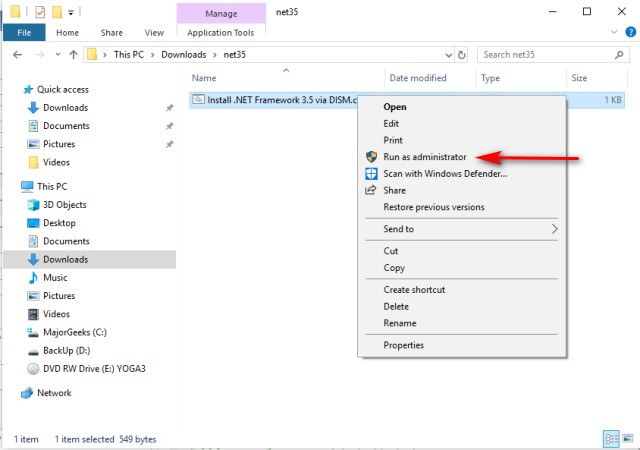This screenshot has width=640, height=450.
Task: Click the Properties quick access toolbar icon
Action: pos(39,11)
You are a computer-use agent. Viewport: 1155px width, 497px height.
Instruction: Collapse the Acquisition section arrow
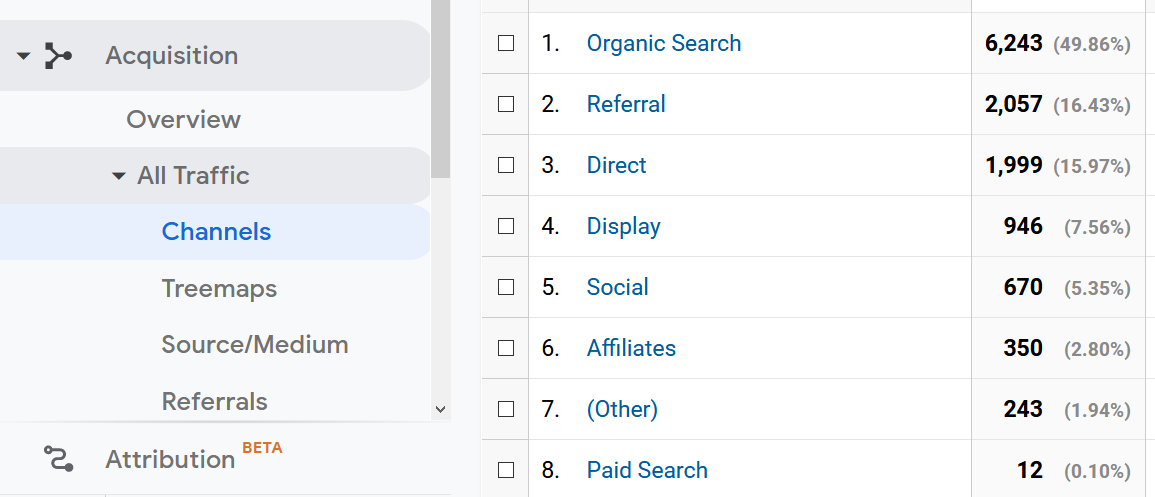pos(24,56)
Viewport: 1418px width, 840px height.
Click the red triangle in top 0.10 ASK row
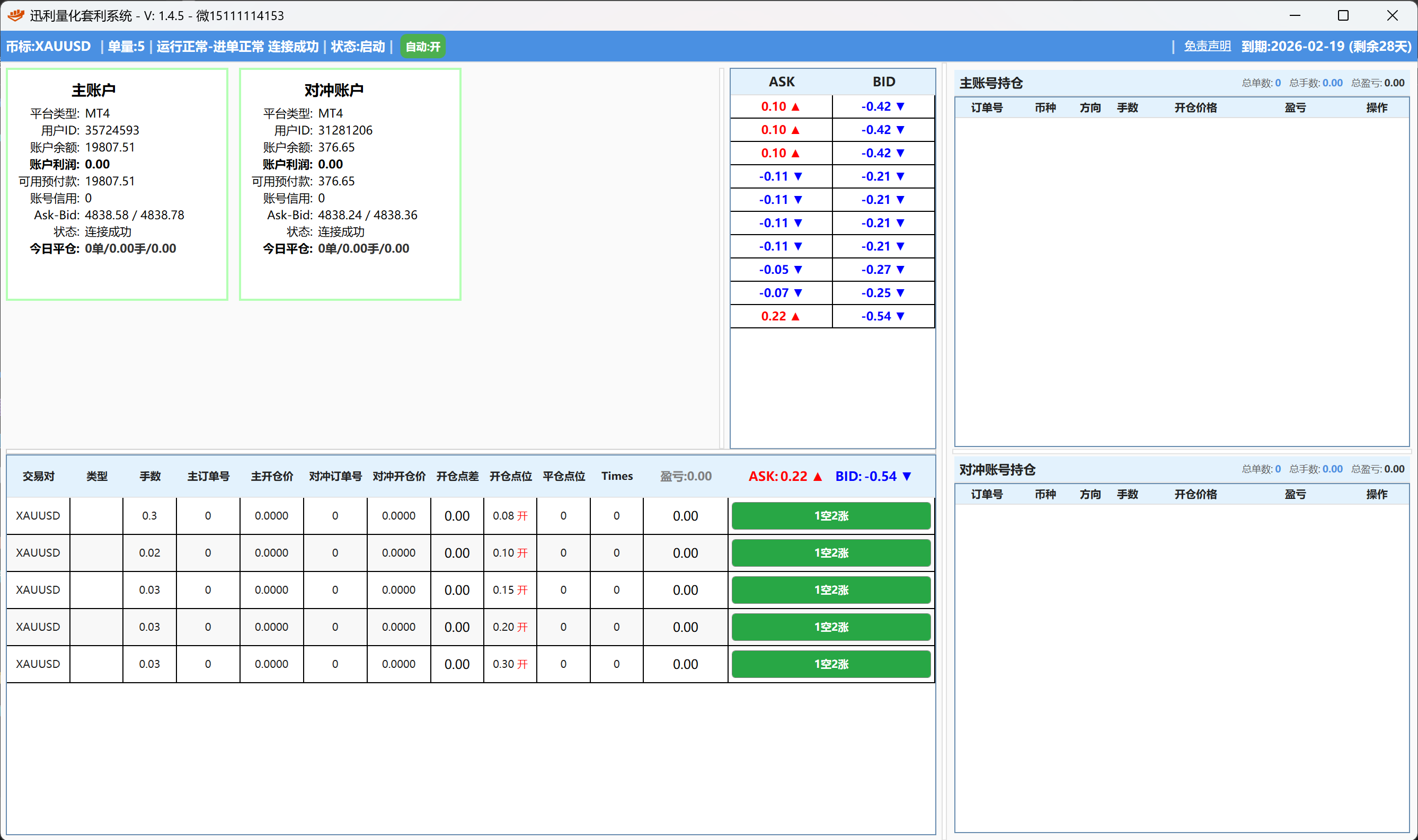(x=795, y=106)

===============

WHAT IS ASKED
Report every line of the rows above that includes the word "Viewport", copying each one in full.

TASK RESPONSE
You are a computer-use agent. Viewport: 1155px width, 497px height.
Viewport: 1418px width, 840px height.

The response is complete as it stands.